== Text section ==
Animals rely on group behavior to survive, whether it’s fish swimming together to avoid predators or humans sharing knowledge with each other. But despite the importance of such social interactions, scientists do not have a good understanding of the biological processes that guide collective behavior.
In a new study published in iScience, researchers at Harvard University and the Max Planck Institute of Animal Behavior developed a new way to study how genes influence collective behavior. Using zebrafish as a model, they set out to establish the connection between genetic mutations and behavior.
“We are interested in answering a fundamental biological question: why do animals live in groups?” said Mark Fishman, Harvard professor of stem cell and regenerative biology. “To search for genes that affect collective behavior, we focused on genetic mutations that are associated with psychiatric diseases that have a social behavior component, including autism and schizophrenia.”
The team observed that in fish with specific genetic mutations associated with human psychiatric disease, group behavior was altered. The findings pave the way for a new generation of research into neuropsychiatric conditions such as bipolar disorder, autism, and depression.
Tracking individual interactions
The researchers tested 90 different genes to see if they affect zebrafish social behavior, using gene editing to mutate one gene at a time. For each genetic mutation, the researchers put the edited fish together in a large tank to see how they interacted with each other.
“We used computer vision to track individual fish and analyze their interactions,” said Fishman. “By documenting how interactions change among the fish — whether they get out of each other’s way, or whether they align with each other — we could see how the overall pattern of group behavior changes.”
The researchers found several genetic mutations that had a distinctive effect on fish group behavior. Normally, zebrafish spend much of their time in dynamically moving groups, called “schools” when all moving together in a coordinated fashion, and “shoals” when in less directed groups. Some mutations affected these groups, for example causing the fish to be scattered throughout the tank, or huddling together in one location.
===
== Extracted records ==
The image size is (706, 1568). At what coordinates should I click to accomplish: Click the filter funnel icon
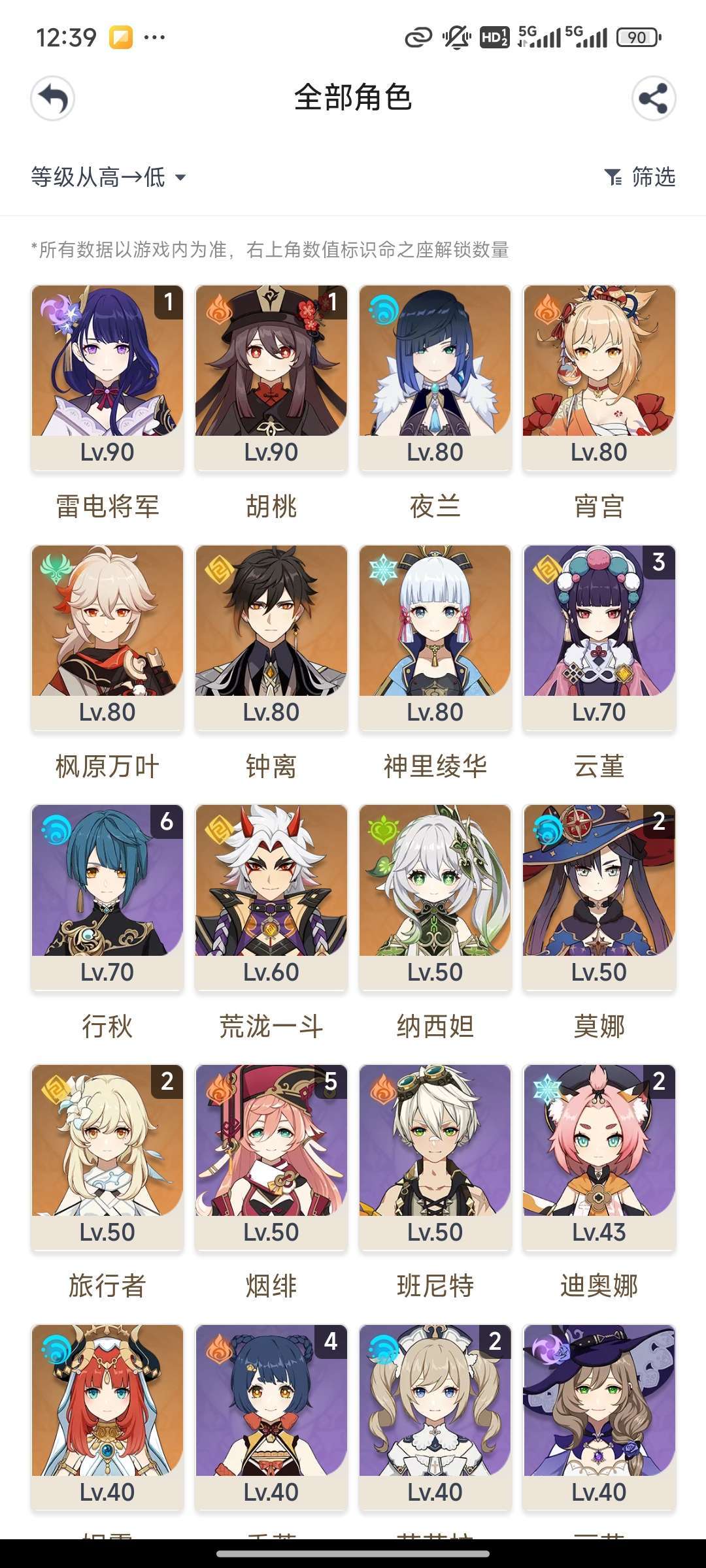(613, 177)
===
== Extracted records ==
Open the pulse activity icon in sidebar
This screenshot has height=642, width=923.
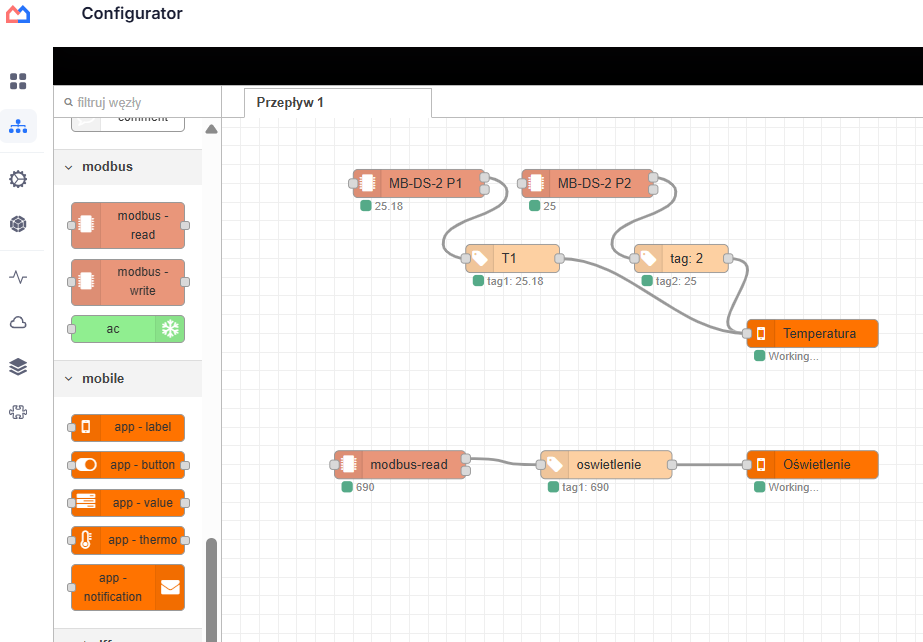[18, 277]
===
== Extracted records ==
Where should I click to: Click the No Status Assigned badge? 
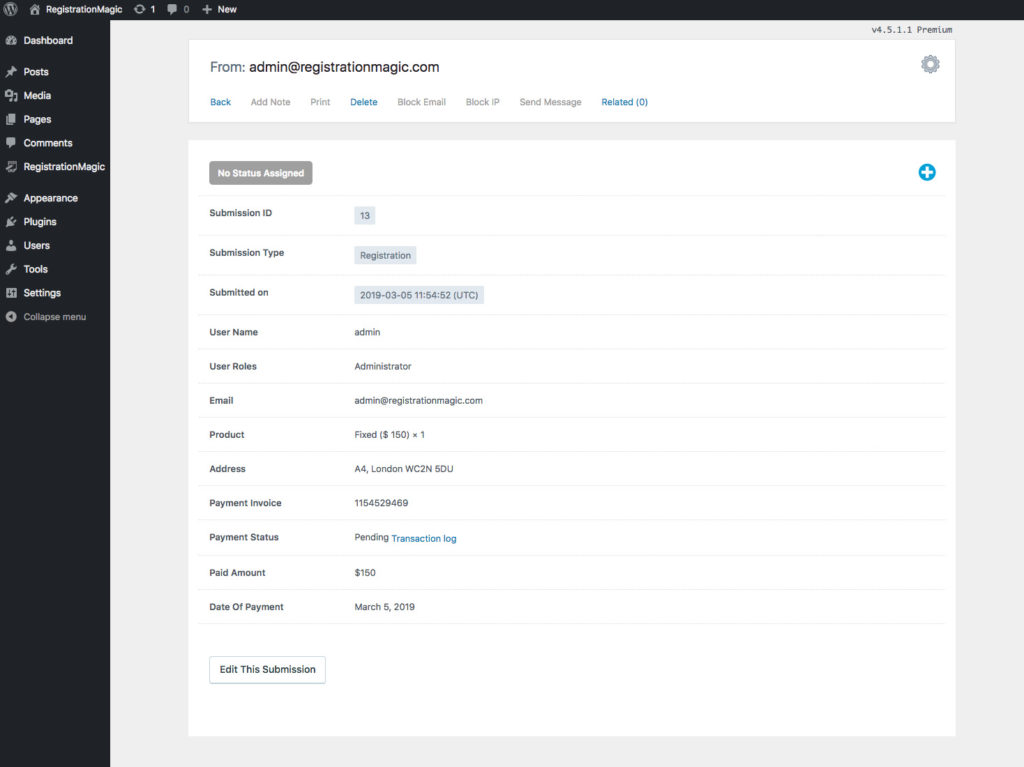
===
Work to complete:
1) List every psychiatric or neuropsychiatric condition named in the zebrafish article, counting each only once.
2) Reproduce the passage of the zebrafish article between "The team observed" and "interacted with each other.", inclusive.
The data above are separate from the zebrafish article and unrelated to it.

Activity answers:
1)
- Autism
- Schizophrenia
- Bipolar disorder
- Depression

2)
The team observed that in fish with specific genetic mutations associated with human psychiatric disease, group behavior was altered. The findings pave the way for a new generation of research into neuropsychiatric conditions such as bipolar disorder, autism, and depression.
Tracking individual interactions
The researchers tested 90 different genes to see if they affect zebrafish social behavior, using gene editing to mutate one gene at a time. For each genetic mutation, the researchers put the edited fish together in a large tank to see how they interacted with each other.